6 e 7 dicembre, Antropolaroid di e con Tindaro Granata

 Antropolaroid è stato definito “spettacolo di cupa bellezza, struggente, attraversato da un’inquietudine dolorosa”, dove a tratti si coglie ugualmente, amaramente, l’occasione di ridere. Tindaro Granata ha dedicato alla sua famiglia e ai suoi nonni “Antropolaroid”, ripercorrendo e romanzando gli episodi salienti della vita familiare, dai primi del ‘900 fino ai giorni nostri, rielaborando in chiave originalissima il teatro dei ‘Cunti’ della terra sicula.

L’attore passa, attraverso i decenni, in molteplici ruoli, maschio e femmina, tra giochi, balli, lavoro, relazioni familiari, paure, brevi passaggi che compongono dialoghi, legami, situazioni.

La novità di uno spettacolo come “Antropolaroid” sta nell’utilizzo di una tecnica, antica, come quella del “cunto”, che viene scomposta e il meccanismo del racconto viene sostituito dalla messa in scena dei dialoghi tra i personaggi del racconto. Non vengono narrati i fatti, ma i personaggi parlano tra di loro e danno vita alla storia.
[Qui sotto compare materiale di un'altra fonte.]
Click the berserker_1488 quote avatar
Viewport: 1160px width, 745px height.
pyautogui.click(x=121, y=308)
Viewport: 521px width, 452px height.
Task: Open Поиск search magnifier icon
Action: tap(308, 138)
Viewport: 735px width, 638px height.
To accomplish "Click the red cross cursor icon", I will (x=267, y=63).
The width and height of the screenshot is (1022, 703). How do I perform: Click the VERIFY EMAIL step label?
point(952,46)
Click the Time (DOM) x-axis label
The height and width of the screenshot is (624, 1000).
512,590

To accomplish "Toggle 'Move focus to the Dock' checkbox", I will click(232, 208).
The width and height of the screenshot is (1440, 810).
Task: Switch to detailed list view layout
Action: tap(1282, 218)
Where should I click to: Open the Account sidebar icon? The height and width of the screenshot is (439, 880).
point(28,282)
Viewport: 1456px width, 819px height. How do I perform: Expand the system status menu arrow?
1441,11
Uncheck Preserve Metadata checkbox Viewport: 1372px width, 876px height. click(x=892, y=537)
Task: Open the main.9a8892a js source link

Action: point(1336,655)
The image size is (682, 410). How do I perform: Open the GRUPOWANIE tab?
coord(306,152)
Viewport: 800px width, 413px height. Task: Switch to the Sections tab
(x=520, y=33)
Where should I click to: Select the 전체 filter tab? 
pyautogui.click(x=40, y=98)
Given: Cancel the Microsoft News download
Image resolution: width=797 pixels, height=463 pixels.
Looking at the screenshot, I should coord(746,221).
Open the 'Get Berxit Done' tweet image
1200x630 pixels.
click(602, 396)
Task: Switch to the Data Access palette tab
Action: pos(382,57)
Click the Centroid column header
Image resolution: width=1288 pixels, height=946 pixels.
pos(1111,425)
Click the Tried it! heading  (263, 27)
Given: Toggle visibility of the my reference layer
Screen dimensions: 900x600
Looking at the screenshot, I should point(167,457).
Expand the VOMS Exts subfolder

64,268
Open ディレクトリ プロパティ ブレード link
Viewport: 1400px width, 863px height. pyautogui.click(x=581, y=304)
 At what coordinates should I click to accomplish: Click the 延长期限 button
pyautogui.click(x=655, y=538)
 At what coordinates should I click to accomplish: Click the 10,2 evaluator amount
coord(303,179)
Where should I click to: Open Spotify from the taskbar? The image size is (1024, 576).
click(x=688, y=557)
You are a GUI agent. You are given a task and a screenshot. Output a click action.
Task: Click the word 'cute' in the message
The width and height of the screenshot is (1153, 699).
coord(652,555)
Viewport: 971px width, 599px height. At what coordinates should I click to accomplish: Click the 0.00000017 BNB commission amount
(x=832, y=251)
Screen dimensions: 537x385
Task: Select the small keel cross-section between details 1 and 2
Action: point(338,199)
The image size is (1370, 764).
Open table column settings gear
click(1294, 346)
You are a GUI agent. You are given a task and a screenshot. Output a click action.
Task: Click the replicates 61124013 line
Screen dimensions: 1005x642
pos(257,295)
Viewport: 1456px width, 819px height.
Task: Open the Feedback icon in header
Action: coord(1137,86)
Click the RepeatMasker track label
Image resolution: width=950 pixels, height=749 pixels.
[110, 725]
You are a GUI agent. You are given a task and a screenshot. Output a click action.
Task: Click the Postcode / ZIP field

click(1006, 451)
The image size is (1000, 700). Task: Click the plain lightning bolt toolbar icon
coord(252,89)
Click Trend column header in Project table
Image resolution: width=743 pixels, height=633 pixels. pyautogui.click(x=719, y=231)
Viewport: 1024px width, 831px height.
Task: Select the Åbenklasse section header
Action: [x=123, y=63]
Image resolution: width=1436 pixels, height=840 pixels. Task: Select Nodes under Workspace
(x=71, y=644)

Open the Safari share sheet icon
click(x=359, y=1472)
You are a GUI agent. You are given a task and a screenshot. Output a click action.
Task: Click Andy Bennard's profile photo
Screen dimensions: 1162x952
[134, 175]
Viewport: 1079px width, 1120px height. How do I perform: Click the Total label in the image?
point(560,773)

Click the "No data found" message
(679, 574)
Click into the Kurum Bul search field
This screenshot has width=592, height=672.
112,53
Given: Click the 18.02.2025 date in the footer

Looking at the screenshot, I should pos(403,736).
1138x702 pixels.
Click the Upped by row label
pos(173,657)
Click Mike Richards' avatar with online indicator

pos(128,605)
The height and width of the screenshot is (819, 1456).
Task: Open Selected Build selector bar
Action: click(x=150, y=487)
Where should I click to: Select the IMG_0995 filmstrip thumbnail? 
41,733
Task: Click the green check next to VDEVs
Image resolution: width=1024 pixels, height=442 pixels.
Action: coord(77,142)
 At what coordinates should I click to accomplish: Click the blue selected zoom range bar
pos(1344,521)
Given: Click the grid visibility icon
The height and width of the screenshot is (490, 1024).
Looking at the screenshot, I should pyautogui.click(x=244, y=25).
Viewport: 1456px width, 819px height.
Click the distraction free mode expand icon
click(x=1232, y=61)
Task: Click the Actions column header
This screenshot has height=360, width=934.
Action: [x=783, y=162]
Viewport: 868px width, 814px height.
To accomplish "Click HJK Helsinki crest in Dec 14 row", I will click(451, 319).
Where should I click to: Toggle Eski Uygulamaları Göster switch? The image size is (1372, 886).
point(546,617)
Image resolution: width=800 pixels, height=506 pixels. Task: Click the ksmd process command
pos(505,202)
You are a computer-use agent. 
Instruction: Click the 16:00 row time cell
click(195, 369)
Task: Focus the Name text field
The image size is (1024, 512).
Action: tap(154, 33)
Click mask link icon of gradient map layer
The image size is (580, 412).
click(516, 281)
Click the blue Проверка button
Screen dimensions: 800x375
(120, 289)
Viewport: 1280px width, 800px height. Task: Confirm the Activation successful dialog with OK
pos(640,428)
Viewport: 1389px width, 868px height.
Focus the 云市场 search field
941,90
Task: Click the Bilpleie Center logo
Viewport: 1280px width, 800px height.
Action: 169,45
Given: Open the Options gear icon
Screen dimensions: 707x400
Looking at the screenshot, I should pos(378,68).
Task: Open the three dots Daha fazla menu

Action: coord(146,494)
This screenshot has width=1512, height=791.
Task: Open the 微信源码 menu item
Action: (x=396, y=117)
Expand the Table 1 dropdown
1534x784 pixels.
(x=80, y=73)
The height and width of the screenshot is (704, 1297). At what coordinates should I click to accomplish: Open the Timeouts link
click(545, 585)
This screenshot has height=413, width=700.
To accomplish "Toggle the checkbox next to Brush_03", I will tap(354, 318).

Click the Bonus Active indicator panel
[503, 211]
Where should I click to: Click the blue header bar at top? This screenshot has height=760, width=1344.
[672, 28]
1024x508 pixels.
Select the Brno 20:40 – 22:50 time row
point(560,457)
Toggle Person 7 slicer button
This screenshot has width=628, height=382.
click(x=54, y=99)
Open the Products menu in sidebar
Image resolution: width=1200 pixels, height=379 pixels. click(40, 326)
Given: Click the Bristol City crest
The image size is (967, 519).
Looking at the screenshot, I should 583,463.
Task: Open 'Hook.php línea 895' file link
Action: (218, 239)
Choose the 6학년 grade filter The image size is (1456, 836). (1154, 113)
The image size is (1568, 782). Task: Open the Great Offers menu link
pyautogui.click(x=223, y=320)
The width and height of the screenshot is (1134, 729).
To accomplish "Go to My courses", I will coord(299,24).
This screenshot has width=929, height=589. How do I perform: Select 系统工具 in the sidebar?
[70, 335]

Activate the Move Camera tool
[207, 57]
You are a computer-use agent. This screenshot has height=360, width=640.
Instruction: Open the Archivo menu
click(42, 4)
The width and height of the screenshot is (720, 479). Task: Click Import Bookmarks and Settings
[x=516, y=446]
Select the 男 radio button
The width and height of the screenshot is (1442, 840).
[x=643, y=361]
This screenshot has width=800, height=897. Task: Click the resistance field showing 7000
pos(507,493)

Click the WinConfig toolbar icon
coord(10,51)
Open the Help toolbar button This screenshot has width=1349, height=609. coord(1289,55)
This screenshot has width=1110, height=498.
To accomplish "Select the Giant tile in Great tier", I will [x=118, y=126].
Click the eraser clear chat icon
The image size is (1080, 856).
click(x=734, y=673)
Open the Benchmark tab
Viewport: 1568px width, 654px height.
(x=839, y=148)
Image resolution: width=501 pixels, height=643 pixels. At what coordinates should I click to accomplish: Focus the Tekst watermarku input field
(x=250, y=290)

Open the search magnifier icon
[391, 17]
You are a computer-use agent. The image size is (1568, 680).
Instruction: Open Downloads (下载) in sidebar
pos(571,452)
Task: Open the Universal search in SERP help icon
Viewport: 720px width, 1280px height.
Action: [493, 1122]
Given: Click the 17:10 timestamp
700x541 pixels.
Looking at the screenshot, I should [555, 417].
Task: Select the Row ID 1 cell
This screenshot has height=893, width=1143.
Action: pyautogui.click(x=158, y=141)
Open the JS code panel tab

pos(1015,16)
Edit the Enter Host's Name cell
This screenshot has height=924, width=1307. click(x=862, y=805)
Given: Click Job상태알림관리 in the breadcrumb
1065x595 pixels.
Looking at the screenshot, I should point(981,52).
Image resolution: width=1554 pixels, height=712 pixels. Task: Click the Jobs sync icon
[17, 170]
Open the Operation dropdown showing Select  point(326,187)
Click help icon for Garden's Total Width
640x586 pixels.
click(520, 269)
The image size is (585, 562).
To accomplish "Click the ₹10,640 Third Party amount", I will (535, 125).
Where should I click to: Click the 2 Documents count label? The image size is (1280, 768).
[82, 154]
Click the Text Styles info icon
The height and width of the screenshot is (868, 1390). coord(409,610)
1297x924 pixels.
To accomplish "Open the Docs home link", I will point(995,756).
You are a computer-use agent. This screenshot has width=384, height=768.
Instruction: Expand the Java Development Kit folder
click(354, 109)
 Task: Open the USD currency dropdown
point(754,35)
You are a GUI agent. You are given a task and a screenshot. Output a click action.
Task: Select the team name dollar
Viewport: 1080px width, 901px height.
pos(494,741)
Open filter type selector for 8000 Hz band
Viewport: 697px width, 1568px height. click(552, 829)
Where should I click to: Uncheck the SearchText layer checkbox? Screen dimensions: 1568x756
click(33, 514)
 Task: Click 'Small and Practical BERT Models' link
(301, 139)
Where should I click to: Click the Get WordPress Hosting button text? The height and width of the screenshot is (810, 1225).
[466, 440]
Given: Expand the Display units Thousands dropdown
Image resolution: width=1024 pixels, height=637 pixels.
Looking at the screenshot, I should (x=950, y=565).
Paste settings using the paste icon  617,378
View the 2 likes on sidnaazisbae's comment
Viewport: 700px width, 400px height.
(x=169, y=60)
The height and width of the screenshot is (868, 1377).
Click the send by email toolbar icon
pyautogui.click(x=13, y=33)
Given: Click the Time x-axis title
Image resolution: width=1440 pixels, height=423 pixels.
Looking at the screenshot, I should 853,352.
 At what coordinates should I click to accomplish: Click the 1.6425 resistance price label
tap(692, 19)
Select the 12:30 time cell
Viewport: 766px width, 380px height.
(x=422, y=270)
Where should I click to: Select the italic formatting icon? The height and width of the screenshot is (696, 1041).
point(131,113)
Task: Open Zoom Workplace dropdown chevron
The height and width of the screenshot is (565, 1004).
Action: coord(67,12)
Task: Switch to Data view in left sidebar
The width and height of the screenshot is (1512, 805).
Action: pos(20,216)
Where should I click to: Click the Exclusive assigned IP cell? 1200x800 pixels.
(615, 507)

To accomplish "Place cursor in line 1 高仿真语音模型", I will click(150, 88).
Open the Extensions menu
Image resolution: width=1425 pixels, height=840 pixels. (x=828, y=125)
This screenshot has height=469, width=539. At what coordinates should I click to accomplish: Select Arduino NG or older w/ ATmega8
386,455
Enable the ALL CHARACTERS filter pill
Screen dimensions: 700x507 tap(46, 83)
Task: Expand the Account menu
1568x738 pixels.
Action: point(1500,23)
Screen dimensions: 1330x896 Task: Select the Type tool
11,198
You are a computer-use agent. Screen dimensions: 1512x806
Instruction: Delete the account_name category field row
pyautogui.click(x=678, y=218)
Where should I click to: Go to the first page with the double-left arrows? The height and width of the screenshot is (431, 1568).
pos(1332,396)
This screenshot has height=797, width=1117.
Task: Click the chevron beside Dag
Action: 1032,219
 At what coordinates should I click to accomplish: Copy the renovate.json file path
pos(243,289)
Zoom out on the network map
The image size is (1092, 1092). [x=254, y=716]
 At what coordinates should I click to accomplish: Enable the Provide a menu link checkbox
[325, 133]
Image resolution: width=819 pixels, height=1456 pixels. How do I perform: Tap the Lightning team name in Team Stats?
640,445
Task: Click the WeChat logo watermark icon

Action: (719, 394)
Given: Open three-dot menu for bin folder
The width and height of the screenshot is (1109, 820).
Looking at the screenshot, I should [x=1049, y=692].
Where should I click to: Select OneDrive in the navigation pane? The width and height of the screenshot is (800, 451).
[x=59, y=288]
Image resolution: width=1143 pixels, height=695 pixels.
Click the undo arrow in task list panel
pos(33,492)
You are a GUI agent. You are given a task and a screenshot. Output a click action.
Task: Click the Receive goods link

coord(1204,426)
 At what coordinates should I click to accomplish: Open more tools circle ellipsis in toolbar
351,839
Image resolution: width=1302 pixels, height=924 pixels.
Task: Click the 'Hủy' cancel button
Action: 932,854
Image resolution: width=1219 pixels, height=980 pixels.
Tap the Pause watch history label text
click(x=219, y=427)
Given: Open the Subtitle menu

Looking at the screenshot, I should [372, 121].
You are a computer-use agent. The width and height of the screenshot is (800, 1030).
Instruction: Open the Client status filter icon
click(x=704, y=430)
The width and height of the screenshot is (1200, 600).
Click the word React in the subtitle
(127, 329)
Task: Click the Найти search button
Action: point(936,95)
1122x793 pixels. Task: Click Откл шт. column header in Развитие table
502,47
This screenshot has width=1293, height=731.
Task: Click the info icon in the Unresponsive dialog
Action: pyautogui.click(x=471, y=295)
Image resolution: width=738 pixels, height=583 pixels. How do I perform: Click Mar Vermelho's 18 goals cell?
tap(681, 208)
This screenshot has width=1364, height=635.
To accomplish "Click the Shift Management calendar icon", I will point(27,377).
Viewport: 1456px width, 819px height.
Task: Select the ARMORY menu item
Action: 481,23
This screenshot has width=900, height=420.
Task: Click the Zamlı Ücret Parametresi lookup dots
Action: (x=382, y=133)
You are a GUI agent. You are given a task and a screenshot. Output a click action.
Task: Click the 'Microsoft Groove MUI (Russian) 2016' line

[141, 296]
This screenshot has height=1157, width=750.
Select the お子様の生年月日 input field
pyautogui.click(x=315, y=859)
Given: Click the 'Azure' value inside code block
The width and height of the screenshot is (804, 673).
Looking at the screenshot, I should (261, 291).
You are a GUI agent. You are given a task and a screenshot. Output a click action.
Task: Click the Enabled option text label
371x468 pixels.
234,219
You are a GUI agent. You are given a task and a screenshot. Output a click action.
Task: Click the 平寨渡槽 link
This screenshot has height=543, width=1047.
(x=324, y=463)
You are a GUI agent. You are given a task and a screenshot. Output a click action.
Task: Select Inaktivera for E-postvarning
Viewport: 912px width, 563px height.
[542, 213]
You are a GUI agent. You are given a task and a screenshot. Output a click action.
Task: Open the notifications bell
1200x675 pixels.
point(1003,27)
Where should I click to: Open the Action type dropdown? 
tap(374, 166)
10 e 11 gennaio. Festa al celeste e nubile Santuario, testo e regia Enzo Moscato
con Cristina Donadio, Lalla Esposito, Anita Mosca, Giuseppe Affinito, Scena e costumi Tata Barbalato, Luci Cesare Accetta, Musiche Claudio Romano
Produzione Teatro Stabile di Napoli – Teatro Nazionale, Casa del Contemporaneo

Enzo Moscato torna a firmare la regia di “Festa al celeste e nubile santuario”, uno dei testi che all’inizio degli anni Ottanta ha dato vitale impulso a quella che è stata definita la nuova drammaturgia napoletana. Un’indagine su tre assurde solitudini, sui rapporti asfittici fra tre sorelle che vivono una condizione ‘isterica’, della quale assumono su di sé le forme tipiche: mutismo, cecità e falsa gravidanza. Questa situazione da piccola tragedia quotidiana porta con sé degli aspetti grotteschi ma anche un’antropologia, legata alla condizione della donna e alla cultura magico-religiosa del popolo meridionale. Ma il testo richiama anche la forma del giallo, avventurandosi nei territori del gotico e del noir, senza dimenticare la ricca lezione linguistica dell’autore.

 

24 e 25 gennaio. Le funambole di Rosario Sparno, da Andrea Camilleri , con Antonella Romano e Rosario Sparno, installazioni Antonella Romano, costumi Alessandra Gaudioso, luci Riccardo Cominotto, produzione Casa del Contemporaneo

Sicilia, 1930. Un piccolo paesino sul mare, sta per essere sconvolto da un terremoto; poco prima, però, un altro evento altrettanto sconvolgente turberà la quiete del luogo: l’arrivo delle funambole. A raccontarci la storia che ha il sapore di un antico “cunto” siciliano, un uomo e una donna; lo condividono con noi sussurrandolo in una lingua incantevole, l’una, ricamando il ferro a mani nude, l’altro, lucidandolo con l’acqua di mare. Rosario Sparno e Antonella Romano portano in scena un racconto ispirato all’opera di Andrea Camilleri, su un palcoscenico abitato dalle suggestive installazioni realizzate dalla stessa Romano: figure mitiche, leggere e trasparenti, forgiate con il ferro.Quello che viene presentato è un “cunto” della tradizione siciliana, una storia mostruosa e seducente come lo sono le storie antiche dove cielo e mare si incontrano.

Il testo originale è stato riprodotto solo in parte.